WildHornets’ Sting interceptor drone ready for take off

Building the People’s Air Defense

Ukraine’s civilian volunteer air defense program is about building a complete ecosystem where communities, businesses, and expert organizations work together to build a nationwide air defense network. But the implementation is complex and flexible, adapting to each community’s unique resources and needs. Local communities and their governments can create their own programs to fund and recruit volunteers. Businesses and civil society organizations can supplement with funding and expertise, especially in communities that lack resources. Large businesses or critical infrastructure operators like factories and power grid facilities can even create their own dedicated air defense units, registering them as volunteer formations to protect their assets while also contributing to national air defense.

How Communities Can Equip Local Defense Teams:

Communities play a crucial role by funding and providing the essentials their volunteer teams need to operate effectively. This includes purchasing interceptor drones from Ukrainian manufacturers, setting up reliable communications systems and power supplies to keep operations running during blackouts, and ensuring teams have mobility (vehicles), shelters for equipment and personnel, and the logistics support needed for sustained operations. The approach is highly scalable and adaptable. A small town might fund one interceptor team through local government budget allocations, while a large city could support dozens through a combination of municipal funding, business sponsorships, and crowdfunding. Each team protects their own neighborhoods, creating a distributed defense network across the country.
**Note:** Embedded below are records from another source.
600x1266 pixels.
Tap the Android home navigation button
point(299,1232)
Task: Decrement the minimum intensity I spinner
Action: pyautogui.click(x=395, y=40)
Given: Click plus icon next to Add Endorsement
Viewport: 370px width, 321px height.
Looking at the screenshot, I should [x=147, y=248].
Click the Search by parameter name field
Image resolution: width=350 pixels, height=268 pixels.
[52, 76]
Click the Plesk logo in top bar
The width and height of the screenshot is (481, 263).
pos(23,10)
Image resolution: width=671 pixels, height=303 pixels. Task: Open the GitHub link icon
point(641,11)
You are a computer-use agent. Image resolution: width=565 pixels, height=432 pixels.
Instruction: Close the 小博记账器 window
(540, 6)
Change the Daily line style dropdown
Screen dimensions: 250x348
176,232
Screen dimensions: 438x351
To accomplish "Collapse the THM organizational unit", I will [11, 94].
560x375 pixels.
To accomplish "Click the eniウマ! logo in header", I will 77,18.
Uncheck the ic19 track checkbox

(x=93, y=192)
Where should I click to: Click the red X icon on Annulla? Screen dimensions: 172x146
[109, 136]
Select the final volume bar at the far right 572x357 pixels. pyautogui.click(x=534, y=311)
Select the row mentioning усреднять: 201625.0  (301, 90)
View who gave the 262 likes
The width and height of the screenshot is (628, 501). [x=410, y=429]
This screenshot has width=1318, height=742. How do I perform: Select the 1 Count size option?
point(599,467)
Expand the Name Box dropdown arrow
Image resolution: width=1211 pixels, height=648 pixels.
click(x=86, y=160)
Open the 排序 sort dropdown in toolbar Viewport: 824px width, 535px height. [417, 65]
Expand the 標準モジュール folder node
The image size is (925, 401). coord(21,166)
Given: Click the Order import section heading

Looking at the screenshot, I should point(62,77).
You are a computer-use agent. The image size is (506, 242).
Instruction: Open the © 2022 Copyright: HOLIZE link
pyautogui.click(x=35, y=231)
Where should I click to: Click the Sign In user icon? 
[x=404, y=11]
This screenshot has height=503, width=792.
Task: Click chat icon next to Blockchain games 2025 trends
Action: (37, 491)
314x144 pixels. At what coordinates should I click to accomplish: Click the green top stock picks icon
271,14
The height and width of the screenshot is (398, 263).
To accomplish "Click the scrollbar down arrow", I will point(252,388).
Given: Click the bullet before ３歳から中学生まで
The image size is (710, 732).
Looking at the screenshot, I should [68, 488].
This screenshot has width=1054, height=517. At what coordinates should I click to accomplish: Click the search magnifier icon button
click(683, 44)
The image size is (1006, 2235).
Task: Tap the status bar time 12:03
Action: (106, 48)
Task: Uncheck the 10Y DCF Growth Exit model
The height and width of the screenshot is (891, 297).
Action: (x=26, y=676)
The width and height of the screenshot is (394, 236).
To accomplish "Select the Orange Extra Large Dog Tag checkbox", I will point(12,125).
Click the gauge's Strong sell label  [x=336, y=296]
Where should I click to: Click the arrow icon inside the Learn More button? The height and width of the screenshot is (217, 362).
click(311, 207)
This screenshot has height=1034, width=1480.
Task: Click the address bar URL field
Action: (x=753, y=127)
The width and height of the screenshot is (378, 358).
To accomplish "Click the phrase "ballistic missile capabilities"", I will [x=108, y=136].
Partnering with Nonprofit and Expert Organizations:

Training volunteer crews and coordinating operations requires expertise that most communities lack, while military training schools are overcapacity and their programs don’t cover emerging technologies like interceptor drones. This is where nonprofit organizations like Dignitas step in. Such nonprofits can support local volunteer air defense groups with:

  • Crew Formation & Training: Building interceptor crews from scratch: navigating legal paperwork and licenses, connecting with Territorial and Air Defense units, and providing expert trainers to develop volunteers’ skills, especially drone piloting. Aspiring FPV pilots can attend specialized training schools operated by nonprofits.
  • Equipment & Support: Guidance on selecting interceptor drones, systems, and verified suppliers. Funding assistance to purchase drones and essential gear. Building supply chains to ensure teams always have access to supplies.
  • Operational Coordination: Designing complete defense strategies tailored to each community’s unique threats and resources: team structures, role distribution, funding plans, command center and workshop locations, power supplies, and positioning of defense crews.

Loading an explosive payload onto a Sting interceptor drone

Dignitas’ Freedom Sky Initiative

Dignitas is leading the effort to build Ukraine’s people’s air defense through its FreedomSky initiative. The organization provides end-to-end support for communities and businesses looking to establish local interceptor drone teams, from crew formation and training through equipment procurement and operational coordination. FreedomSky aims to create a nationwide network of community-based air defense capabilities that operate independently while integrating seamlessly with military command structures. By standardizing training protocols, equipment recommendations, and legal frameworks, Dignitas is making it possible for any Ukrainian community to protect its own skies.